*TASK DESCRIPTION*: Identify all lines of the data containing the string "will" and copy them.

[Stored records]
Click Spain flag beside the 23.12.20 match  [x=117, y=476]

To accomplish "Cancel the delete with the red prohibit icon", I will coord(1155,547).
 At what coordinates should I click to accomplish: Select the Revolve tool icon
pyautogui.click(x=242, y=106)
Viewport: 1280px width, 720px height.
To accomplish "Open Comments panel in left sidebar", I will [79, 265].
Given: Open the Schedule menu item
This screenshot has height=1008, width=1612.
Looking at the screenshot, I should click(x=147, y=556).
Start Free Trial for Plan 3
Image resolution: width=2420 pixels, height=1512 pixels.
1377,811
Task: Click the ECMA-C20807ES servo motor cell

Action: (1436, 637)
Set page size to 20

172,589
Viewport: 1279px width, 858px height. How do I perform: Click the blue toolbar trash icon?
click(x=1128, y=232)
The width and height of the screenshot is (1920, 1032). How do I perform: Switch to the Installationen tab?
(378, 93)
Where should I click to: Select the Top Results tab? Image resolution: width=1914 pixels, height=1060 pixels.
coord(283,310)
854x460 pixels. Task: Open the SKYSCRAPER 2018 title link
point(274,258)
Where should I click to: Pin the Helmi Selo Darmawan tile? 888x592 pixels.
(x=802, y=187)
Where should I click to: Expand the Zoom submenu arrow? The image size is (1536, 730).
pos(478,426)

*OUTPUT FOR THIS EXERCISE*:
To accomplish "Cancel the delete with the red prohibit icon", I will coord(1155,547).
To accomplish "Open Comments panel in left sidebar", I will [79, 265].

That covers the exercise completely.